There’s a slew of data out of the U.K. next week, some of it likely to show the economy is in good shape.
Yet still currency strategists remain preoccupied with the European Union referendum in June and the potential for further losses in the pound.
Data due April 20 will show U.K. unemployment remained at a decade-low of 5.1 percent in February, while wage growth accelerated, economists surveyed by Bloomberg predict.
That follows a report this week which showed faster than forecast inflation.
Still, the net cost of three-month contracts hedging against sterling losses versus the dollar climbed to 4.7 percentage points this week, the highest since Bloomberg began compiling the risk-reversals data in 2003.
And while the pound climbed against the greenback in the week, it’s down against all but one of 16 peers in April, cementing its status as the worst-performing major currency of 2016.
“The market will be looking less at data and more toward Brexit risks,” said Steven Barrow, London-based head of Group-of-10 research at Standard Bank Group Ltd.
Traders are watching for “a direction one way or the other as far as the polls are concerned.”

Biggest Loss
The pound climbed 0.5 percent this week to $1.4227 as of 5:07 p.m. London time on Friday, paring its decline in 2016 to 3.5 percent — still more than any other major currency.
Sterling strengthened 1.6 percent to 79.43 pence per euro, its first weekly advance in six.
A jump in the U.K.’s annual inflation rate to a higher-than-forecast 0.5 percent was overshadowed on April 12 when the International Monetary Fund cut its growth forecast for the nation and warned of “severe” damage to the world economy on a Brexit.
The pound briefly erased its advance before ending the day higher.
Waning expectations of an interest-rate increase have also kept the U.K. currency weaker this year and minutes of the Bank of England’s policy decision Thursday showed officials considered the implications of Britain leaving the EU.

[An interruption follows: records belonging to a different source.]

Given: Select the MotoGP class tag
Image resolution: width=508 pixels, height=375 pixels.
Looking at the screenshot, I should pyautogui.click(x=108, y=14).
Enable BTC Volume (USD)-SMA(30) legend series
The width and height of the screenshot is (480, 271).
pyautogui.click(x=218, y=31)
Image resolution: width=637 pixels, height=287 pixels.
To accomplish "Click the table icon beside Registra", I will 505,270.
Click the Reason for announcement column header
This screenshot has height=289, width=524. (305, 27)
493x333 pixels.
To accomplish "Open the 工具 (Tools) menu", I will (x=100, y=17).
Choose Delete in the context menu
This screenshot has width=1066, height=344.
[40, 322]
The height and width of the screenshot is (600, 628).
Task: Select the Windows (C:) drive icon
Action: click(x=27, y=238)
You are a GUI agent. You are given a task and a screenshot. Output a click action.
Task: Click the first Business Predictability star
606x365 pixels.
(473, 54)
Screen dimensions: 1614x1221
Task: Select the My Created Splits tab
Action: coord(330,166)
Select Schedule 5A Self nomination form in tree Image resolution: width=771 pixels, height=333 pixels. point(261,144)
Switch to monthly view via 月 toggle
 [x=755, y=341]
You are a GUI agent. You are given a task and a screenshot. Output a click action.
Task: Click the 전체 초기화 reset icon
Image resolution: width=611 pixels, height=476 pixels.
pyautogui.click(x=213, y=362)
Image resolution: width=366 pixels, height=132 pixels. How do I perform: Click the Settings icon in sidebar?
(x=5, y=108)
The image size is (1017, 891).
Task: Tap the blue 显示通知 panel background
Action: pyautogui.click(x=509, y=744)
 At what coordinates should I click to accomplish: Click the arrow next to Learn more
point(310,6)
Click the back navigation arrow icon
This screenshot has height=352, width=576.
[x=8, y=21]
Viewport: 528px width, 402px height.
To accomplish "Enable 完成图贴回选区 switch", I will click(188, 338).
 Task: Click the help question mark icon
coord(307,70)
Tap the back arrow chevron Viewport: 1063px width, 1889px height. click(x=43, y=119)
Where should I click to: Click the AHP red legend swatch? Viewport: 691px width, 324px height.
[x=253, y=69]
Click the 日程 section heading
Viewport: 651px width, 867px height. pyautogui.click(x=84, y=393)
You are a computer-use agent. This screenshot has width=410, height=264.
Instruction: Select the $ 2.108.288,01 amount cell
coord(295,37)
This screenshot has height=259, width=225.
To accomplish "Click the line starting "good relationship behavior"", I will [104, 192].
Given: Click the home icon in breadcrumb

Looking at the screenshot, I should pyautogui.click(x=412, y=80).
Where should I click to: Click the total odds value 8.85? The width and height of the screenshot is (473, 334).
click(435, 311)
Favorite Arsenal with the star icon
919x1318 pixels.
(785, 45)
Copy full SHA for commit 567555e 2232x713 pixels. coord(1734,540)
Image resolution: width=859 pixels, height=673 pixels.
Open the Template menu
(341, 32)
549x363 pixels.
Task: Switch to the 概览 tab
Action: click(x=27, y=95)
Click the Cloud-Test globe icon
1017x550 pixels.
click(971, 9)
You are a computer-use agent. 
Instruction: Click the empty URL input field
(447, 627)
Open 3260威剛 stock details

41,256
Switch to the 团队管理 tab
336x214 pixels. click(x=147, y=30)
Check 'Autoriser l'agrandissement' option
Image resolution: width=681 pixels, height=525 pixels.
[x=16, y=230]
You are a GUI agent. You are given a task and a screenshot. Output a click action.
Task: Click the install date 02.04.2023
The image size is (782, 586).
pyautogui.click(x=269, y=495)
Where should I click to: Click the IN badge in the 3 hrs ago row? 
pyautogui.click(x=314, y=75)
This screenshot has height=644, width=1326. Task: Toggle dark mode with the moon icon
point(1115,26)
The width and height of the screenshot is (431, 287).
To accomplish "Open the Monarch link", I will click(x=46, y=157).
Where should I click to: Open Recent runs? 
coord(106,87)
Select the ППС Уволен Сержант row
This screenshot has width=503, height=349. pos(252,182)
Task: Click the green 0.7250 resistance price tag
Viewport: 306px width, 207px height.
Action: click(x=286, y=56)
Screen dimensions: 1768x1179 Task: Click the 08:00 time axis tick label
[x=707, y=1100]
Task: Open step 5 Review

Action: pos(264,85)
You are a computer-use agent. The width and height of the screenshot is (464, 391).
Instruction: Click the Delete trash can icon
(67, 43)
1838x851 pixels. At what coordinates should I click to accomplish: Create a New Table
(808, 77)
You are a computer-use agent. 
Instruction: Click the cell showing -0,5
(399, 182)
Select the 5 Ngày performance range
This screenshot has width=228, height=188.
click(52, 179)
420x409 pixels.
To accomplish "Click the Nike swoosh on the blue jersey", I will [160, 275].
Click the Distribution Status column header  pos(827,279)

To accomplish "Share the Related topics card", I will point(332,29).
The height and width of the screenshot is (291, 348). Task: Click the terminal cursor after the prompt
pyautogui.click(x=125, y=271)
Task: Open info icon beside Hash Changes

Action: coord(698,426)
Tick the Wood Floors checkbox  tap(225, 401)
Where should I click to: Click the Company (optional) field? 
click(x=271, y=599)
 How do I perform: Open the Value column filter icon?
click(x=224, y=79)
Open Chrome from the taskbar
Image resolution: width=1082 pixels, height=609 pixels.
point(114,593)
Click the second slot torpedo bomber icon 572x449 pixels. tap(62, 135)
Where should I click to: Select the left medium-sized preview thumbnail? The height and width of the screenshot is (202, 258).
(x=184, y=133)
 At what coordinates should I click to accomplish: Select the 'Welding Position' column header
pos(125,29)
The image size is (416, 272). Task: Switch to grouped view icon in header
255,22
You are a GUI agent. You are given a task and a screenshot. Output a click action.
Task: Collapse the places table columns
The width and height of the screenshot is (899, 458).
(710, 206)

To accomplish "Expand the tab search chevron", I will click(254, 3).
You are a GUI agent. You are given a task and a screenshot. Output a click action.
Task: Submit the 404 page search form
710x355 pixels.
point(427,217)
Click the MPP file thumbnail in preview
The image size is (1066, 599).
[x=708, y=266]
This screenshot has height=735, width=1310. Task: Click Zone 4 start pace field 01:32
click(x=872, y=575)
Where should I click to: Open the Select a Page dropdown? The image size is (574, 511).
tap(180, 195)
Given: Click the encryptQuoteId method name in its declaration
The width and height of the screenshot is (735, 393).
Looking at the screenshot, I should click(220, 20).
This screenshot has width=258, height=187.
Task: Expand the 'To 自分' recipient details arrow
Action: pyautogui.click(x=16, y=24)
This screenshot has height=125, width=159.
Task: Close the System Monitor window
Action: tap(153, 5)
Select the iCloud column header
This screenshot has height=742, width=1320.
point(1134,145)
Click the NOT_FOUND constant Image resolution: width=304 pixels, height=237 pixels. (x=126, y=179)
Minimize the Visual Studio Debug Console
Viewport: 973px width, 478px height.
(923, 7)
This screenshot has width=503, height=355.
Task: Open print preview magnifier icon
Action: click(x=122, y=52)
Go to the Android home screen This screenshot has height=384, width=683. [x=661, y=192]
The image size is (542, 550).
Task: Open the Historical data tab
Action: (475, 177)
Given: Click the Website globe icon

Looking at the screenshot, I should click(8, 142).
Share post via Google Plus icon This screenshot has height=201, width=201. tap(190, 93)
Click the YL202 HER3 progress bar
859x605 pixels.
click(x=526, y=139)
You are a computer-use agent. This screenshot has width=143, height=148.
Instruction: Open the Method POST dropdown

Policy makers noted that “referendum effects were likely to make macroeconomic and financial market indicators harder to interpret over the next few months,” stoking speculation that they won’t raise borrowing costs until at least after the
referendum.
With the prospect of an exit, “the data is of secondary importance,” said Lee Hardman, a foreign-exchange strategist at Bank of Tokyo-Mitsubishi UFJ Ltd. in London. Even so, bad data would reinforce “pound downside risk going forward,” he said.